Work request:
Please continue the passage below on hadanah and wilayah in Islamic child custody law, starting right after its final sentence.

Text for analysis:
= = =

II. ISLAMIC PRINCIPLES DEFINING AND DETERMINING CUSTODY OF CHILDREN

Islamic law on child custody disputes is permeated with juristic opinions of scholars from different sects and schools of Islamic jurisprudence. The following details attempt to clarify Islamic principles 20 concerning child custody, which are divided into hadanah and wilayah . These two spheres do not come into direct conflict until there is a marital breakdown leading to a custody dispute.

1. Hadanah and Wilayah

Hadanah comes from the root verb hadana which means to embrace, or to hug someone but it has also been used to mean raising, bringing up or nursing a child, 21 or the office of rearing a child. 22 Terminologically, hadanah is associated with protection and care given to someone like a child who cannot act for himself/herself. 23 Because of its emotional and physical connotation, in Islamic jurisprudence it is thought to be the most suitable term encompassing the idea of custody of children. Wilayah means the guardianship of the person and property of the child. 24 Guardianship of the person means the authority to take care of a child’s personal affairs such as marriage, education, and discipline whereas guardianship of property means the authority to perform legal transactions relating to a ward’s 25 property.

= = =

Exercise data:

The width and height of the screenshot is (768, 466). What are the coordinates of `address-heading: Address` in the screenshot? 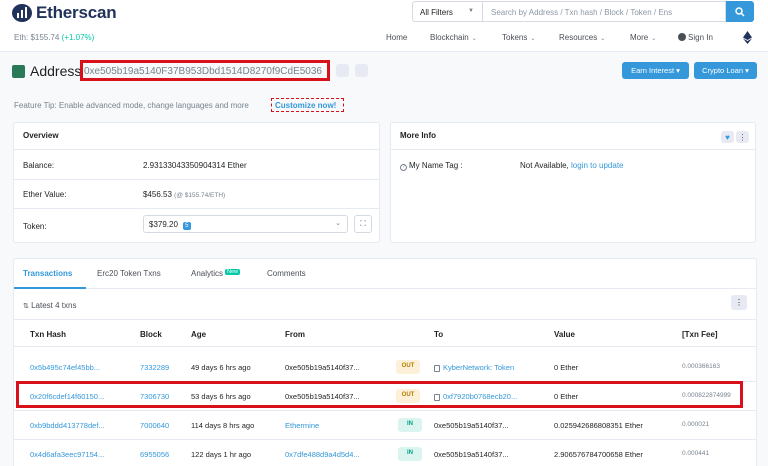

= = =

Task output:
Different sects and schools of Islamic jurisprudence agree that, unless disqualified, a mother has the first claim to hadanah and is considered the natural custodian of the child. This is based on Prophetic traditions, 26 which emphasize the significant affinity between a mother and child necessitating that she be given priority in the case of hadanah . Islamic jurists argued that characteristics like natural love for the child, tenderness, and kindness are more prevalent within mothers than fathers, making them better qualified to look after children in their years of infancy. 27 In the same context, jurists also agree that if the father is alive and competent under Islamic law, he is the natural guardian of both the person and property of his small children 28 and needs no formal appointment by any authority. 29

Although Islamic law tends to presume that hadanah is a female-oriented function whilst wilayah is a male function, 30 it is nowhere stated that only a woman can provide emotional and only a man can provide rational support to children. Rather Islamic law encourages both men and women to enhance their rational inclinations to the best of their abilities through practical distribution of roles between them in order to ensure the best interests of the child. What Islamic rules however essentially recognize in this role distribution of custody/guardianship is that women have an enhanced ability to nurture small children by providing deeper emotional support. The distinction between male- and female-oriented custody roles however ceases to exist when the child reaches a certain age, due to conditions no longer being the same and the demands of the best interests and welfare of the child. 31 There are however significant juristic differences concerning the order of priority for hadanah after the mother. 32 If the mother is dead or otherwise disqualified, some jurists state that custody should go to the father, others say that it should go to the maternal grandmother.

Arguably by awarding mothers priority over physical custody of children under a certain age Islamic law incorporates something akin to the ‘tender years’ presumption 33 or maternal preference rule applied in some jurisdictions. Hence contrary to popular assumptions, in an essentially patriarchal society Islamic law accorded primarily the right of physical custody to the mother, 34 a stance which had not been envisaged in western legal systems till the later part of the 19th century. However, one may argue that this automatic claim of right to hadanah by women on the basis of motherhood does not necessarily serve the best interests of the child and may be open to the same objections that have been made against the maternal preference rule, namely, that it devalues the child’s relationship with the father. 35 However, a mother’s automatic right to hadanah lasts up to a certain age of the child and is qualified through conditions of eligibility to ahl-al hadanah , which arguably serve as a check to protect the best interests of the child. 36 Secondly, hadanah does not remove the role of the father from the life of the child who continues to be under the overall supervision (guardianship) of the father. This can make possible a child’s contact with both parents.

2. Hadanah and Wilayah : A Right or a Duty?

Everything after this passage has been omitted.